Yeah that male pride gets in the way! :roll: :lol:


----------



## Barbarosa (May 19, 2008)

You gals always picking on the us..  My last fall was a few years ago before we got the mountain girls.. We were riding the pasture north of the house singing "Sweet Baby James" when a covy of about 30 evil, killer, phyco quail decided they didnt like my singing.. When the quail got up, the horses went to the side and Maureen and I went to the ground.. Yes In stero.. :shock: Inventing the new riding discipline of sincronised falling  ...the horses only bolted a few yards then stopped and looked at us laying on our backs in the tall grass, the horses then held up sign cards showing a perfect 10.. The only buck I have ever gotten from my Rocky was when I first started to take her from a fast rack to a lope. It wasnt much of a buck more of a hitch in her gettyup as if to say it's about time now let me show you what I can do!


----------



## Gingerrrrr (Feb 12, 2008)

^ ^ ^ ^ hehe, sincronised falling. :lol:


----------



## my2geldings (Feb 18, 2008)

Good for him most people won't even keep riding after going thru that :lol:


----------



## mlle_beau (Jul 26, 2008)

Congratulations to him! I had my first buck about a week ago and I ended up with a mouthful of dirt and a nasty bruise! :?


----------



## Small_Town_Girl (Feb 15, 2008)

mlle_beau said:


> Congratulations to him! I had my first buck about a week ago and I ended up with a mouthful of dirt and a nasty bruise! :?

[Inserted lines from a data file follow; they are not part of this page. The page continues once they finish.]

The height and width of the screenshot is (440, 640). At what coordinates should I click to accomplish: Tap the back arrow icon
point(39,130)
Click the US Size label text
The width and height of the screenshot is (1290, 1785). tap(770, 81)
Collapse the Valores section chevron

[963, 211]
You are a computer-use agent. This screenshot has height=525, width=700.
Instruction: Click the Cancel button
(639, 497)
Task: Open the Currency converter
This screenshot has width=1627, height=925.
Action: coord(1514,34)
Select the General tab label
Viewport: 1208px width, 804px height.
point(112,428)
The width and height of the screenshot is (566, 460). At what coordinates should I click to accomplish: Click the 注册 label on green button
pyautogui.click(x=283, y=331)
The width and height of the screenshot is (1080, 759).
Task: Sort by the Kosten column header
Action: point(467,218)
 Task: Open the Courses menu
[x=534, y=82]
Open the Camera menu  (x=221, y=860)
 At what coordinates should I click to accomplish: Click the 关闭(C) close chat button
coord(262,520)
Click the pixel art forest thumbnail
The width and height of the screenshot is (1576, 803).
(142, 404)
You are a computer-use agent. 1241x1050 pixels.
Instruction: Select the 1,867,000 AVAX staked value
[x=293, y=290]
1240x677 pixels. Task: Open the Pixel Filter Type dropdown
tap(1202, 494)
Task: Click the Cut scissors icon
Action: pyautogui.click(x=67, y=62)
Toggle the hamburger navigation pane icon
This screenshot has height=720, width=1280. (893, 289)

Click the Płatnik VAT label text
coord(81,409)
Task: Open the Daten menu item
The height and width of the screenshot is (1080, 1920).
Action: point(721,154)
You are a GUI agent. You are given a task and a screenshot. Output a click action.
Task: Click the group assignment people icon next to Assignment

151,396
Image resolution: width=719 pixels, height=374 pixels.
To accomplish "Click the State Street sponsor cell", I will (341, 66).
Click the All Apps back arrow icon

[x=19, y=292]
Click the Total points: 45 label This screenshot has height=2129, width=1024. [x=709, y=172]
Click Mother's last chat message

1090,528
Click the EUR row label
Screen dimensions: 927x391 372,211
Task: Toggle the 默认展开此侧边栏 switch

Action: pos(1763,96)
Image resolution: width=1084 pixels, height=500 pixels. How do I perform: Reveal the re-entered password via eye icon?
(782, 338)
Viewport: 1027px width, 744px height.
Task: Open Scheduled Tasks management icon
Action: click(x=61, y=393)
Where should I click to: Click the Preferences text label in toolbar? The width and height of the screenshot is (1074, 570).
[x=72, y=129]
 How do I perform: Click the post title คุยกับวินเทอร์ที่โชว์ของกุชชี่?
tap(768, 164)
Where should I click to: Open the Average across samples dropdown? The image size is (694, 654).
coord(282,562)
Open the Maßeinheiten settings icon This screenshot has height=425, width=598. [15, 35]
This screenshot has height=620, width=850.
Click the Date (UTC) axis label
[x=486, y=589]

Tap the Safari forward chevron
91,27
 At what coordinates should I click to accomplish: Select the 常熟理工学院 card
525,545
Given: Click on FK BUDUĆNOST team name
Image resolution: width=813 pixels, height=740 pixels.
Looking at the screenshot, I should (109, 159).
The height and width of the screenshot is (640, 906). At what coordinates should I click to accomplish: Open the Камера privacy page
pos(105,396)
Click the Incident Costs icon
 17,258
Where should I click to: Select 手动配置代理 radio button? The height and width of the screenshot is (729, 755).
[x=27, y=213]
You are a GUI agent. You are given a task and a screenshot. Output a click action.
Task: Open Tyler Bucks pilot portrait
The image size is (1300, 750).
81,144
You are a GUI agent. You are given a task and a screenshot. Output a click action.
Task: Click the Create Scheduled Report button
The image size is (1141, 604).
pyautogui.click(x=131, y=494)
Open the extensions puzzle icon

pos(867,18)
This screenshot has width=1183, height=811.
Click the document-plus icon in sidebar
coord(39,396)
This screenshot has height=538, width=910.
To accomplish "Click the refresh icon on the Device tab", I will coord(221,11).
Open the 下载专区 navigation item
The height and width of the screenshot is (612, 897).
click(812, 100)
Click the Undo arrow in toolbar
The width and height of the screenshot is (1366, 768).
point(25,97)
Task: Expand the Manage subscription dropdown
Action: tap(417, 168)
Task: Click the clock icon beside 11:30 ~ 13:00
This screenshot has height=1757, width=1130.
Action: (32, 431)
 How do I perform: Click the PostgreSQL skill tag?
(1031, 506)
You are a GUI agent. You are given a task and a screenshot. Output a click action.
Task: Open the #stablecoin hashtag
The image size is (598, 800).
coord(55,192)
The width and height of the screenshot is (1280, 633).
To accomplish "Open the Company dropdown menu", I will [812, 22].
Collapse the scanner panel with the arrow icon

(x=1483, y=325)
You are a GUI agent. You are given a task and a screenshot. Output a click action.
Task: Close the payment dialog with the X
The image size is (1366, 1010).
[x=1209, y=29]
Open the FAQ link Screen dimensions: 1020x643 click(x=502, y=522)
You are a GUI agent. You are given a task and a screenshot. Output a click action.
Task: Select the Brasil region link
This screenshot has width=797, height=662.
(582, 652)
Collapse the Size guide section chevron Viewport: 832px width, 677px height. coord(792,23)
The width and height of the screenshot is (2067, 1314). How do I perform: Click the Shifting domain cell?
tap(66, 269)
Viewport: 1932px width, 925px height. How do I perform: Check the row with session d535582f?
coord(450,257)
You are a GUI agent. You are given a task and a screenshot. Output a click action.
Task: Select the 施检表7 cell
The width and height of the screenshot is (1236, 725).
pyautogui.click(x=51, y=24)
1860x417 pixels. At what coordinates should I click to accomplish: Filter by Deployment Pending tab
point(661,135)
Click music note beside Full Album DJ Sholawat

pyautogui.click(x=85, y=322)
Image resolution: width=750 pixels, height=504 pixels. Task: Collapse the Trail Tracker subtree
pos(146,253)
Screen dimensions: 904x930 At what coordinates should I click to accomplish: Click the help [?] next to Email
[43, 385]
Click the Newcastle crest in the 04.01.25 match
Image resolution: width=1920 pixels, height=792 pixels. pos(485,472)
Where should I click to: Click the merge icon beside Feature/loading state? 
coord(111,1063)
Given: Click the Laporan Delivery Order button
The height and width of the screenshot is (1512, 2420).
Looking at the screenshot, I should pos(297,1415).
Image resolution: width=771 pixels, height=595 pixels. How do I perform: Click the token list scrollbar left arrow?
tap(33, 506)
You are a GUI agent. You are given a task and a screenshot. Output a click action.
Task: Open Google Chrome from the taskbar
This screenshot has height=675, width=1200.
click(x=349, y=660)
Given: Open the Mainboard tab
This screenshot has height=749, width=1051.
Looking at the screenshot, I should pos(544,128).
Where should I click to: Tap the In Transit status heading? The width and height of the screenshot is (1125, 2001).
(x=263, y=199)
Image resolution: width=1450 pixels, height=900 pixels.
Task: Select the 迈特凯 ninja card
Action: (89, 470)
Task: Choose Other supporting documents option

Thanks! OUCh..poor you, lol!


----------



## mlle_beau (Jul 26, 2008)

Lol it's alright! I was on a pony so at least I didn't have far to fall! I can deal with bruises and bruised pride, so long as I don't break anything I'm good. :lol:


----------



## Dumas'_Grrrl (Apr 2, 2008)

* slappin knee* Sweet Baby James!! :lol: Too darn funny!

Glad to hear your honey handled it well!!!


----------